--- Dataset records ---
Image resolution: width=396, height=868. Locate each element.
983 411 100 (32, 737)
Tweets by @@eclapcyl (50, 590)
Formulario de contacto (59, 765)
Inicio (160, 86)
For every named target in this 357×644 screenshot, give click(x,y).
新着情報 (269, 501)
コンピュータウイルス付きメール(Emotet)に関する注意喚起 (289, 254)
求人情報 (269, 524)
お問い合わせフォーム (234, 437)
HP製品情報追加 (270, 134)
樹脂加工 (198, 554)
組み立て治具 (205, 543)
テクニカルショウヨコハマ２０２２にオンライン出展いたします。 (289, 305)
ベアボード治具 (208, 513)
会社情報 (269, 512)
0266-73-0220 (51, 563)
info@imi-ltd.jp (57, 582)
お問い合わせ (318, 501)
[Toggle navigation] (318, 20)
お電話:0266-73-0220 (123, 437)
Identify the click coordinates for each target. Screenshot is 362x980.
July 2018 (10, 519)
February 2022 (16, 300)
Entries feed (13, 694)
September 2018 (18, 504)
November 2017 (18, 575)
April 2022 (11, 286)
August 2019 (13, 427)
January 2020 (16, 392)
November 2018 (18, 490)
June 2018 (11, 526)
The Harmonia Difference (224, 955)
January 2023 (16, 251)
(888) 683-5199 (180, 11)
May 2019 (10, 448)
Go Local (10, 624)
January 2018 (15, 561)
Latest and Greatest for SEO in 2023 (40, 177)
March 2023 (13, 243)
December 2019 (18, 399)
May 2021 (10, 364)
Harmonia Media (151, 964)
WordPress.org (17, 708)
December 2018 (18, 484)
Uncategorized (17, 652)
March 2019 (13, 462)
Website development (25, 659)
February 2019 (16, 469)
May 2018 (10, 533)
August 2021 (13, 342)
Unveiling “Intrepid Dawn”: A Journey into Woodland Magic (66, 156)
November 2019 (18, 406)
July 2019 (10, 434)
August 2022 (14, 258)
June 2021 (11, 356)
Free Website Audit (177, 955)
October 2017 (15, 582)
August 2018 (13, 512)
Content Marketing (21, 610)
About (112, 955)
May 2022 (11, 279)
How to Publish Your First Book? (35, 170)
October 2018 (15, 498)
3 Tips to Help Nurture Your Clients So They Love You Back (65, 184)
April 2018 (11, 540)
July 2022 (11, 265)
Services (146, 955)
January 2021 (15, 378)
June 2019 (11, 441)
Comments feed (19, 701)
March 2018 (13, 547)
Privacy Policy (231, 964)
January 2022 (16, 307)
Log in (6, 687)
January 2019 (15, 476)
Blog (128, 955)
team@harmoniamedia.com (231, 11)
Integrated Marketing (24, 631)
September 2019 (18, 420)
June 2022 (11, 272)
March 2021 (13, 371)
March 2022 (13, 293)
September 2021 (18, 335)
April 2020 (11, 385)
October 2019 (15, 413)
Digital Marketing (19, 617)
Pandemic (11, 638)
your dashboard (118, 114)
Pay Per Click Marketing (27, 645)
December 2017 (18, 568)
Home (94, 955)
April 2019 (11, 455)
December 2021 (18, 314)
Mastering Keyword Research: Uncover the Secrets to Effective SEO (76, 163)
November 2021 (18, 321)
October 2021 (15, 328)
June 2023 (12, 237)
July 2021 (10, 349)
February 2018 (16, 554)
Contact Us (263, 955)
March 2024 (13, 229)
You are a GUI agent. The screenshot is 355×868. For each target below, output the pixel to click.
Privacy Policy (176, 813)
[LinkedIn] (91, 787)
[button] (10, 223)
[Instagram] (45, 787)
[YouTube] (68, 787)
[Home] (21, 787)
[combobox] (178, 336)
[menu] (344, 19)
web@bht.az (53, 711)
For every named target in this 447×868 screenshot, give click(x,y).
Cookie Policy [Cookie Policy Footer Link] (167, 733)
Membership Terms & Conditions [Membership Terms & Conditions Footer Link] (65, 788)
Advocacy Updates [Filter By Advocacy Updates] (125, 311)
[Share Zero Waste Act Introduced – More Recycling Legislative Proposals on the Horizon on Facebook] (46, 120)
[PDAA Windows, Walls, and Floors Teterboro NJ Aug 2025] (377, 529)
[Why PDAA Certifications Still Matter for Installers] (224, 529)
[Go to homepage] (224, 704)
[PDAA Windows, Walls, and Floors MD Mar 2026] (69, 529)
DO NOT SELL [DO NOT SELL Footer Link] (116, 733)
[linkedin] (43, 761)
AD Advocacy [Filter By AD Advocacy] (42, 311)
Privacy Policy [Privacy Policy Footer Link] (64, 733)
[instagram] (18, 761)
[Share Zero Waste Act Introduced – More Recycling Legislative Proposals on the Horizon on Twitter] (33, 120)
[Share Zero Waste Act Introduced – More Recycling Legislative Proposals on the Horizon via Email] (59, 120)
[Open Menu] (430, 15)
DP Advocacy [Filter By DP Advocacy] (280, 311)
---
§ What to do: Copy every one of the lines above character for character, changing nothing.

§ Task result:
Image resolution: width=396, height=868. Locate each element.
983 411 100 (32, 737)
Tweets by @@eclapcyl (50, 590)
Formulario de contacto (59, 765)
Inicio (160, 86)
For every named target in this 357×644 screenshot, give click(x,y).
新着情報 (269, 501)
コンピュータウイルス付きメール(Emotet)に関する注意喚起 (289, 254)
求人情報 (269, 524)
お問い合わせフォーム (234, 437)
HP製品情報追加 (270, 134)
樹脂加工 (198, 554)
組み立て治具 (205, 543)
テクニカルショウヨコハマ２０２２にオンライン出展いたします。 (289, 305)
ベアボード治具 (208, 513)
会社情報 (269, 512)
0266-73-0220 (51, 563)
info@imi-ltd.jp (57, 582)
お問い合わせ (318, 501)
[Toggle navigation] (318, 20)
お電話:0266-73-0220 (123, 437)
Identify the click coordinates for each target. Screenshot is 362x980.
July 2018 (10, 519)
February 2022 (16, 300)
Entries feed (13, 694)
September 2018 (18, 504)
November 2017 (18, 575)
April 2022 (11, 286)
August 2019 (13, 427)
January 2020 (16, 392)
November 2018 (18, 490)
June 2018 (11, 526)
The Harmonia Difference (224, 955)
January 2023 (16, 251)
(888) 683-5199 (180, 11)
May 2019 (10, 448)
Go Local (10, 624)
January 2018 (15, 561)
Latest and Greatest for SEO in 2023 (40, 177)
March 2023 (13, 243)
December 2019 (18, 399)
May 2021 (10, 364)
Harmonia Media (151, 964)
WordPress.org (17, 708)
December 2018 (18, 484)
Uncategorized (17, 652)
March 2019 (13, 462)
Website development (25, 659)
February 2019 (16, 469)
May 2018 (10, 533)
August 2021 (13, 342)
Unveiling “Intrepid Dawn”: A Journey into Woodland Magic (66, 156)
November 2019 (18, 406)
July 2019 (10, 434)
August 2022 (14, 258)
June 2021 (11, 356)
Free Website Audit (177, 955)
October 2017 (15, 582)
August 2018 (13, 512)
Content Marketing (21, 610)
About (112, 955)
May 2022 (11, 279)
How to Publish Your First Book? (35, 170)
October 2018 (15, 498)
3 Tips to Help Nurture Your Clients So They Love You Back (65, 184)
April 2018 (11, 540)
July 2022 (11, 265)
Services (146, 955)
January 2021 (15, 378)
June 2019 (11, 441)
Comments feed (19, 701)
March 2018 (13, 547)
Privacy Policy (231, 964)
January 2022 (16, 307)
Log in (6, 687)
January 2019 (15, 476)
Blog (128, 955)
team@harmoniamedia.com (231, 11)
Integrated Marketing (24, 631)
September 2019 (18, 420)
June 2022 (11, 272)
March 2021 (13, 371)
March 2022 (13, 293)
September 2021 (18, 335)
April 2020 (11, 385)
October 2019 (15, 413)
Digital Marketing (19, 617)
Pandemic (11, 638)
your dashboard (118, 114)
Pay Per Click Marketing (27, 645)
December 2017 (18, 568)
Home (94, 955)
April 2019 (11, 455)
December 2021 (18, 314)
Mastering Keyword Research: Uncover the Secrets to Effective SEO (76, 163)
November 2021 (18, 321)
October 2021 (15, 328)
June 2023 (12, 237)
July 2021 (10, 349)
February 2018 (16, 554)
Contact Us (263, 955)
March 2024 (13, 229)
You are a GUI agent. The screenshot is 355×868. For each target below, output the pixel to click.
Privacy Policy (176, 813)
[LinkedIn] (91, 787)
[button] (10, 223)
[Instagram] (45, 787)
[YouTube] (68, 787)
[Home] (21, 787)
[combobox] (178, 336)
[menu] (344, 19)
web@bht.az (53, 711)
For every named target in this 447×868 screenshot, give click(x,y).
Cookie Policy [Cookie Policy Footer Link] (167, 733)
Membership Terms & Conditions [Membership Terms & Conditions Footer Link] (65, 788)
Advocacy Updates [Filter By Advocacy Updates] (125, 311)
[Share Zero Waste Act Introduced – More Recycling Legislative Proposals on the Horizon on Facebook] (46, 120)
[PDAA Windows, Walls, and Floors Teterboro NJ Aug 2025] (377, 529)
[Why PDAA Certifications Still Matter for Installers] (224, 529)
[Go to homepage] (224, 704)
[PDAA Windows, Walls, and Floors MD Mar 2026] (69, 529)
DO NOT SELL [DO NOT SELL Footer Link] (116, 733)
[linkedin] (43, 761)
AD Advocacy [Filter By AD Advocacy] (42, 311)
Privacy Policy [Privacy Policy Footer Link] (64, 733)
[instagram] (18, 761)
[Share Zero Waste Act Introduced – More Recycling Legislative Proposals on the Horizon on Twitter] (33, 120)
[Share Zero Waste Act Introduced – More Recycling Legislative Proposals on the Horizon via Email] (59, 120)
[Open Menu] (430, 15)
DP Advocacy [Filter By DP Advocacy] (280, 311)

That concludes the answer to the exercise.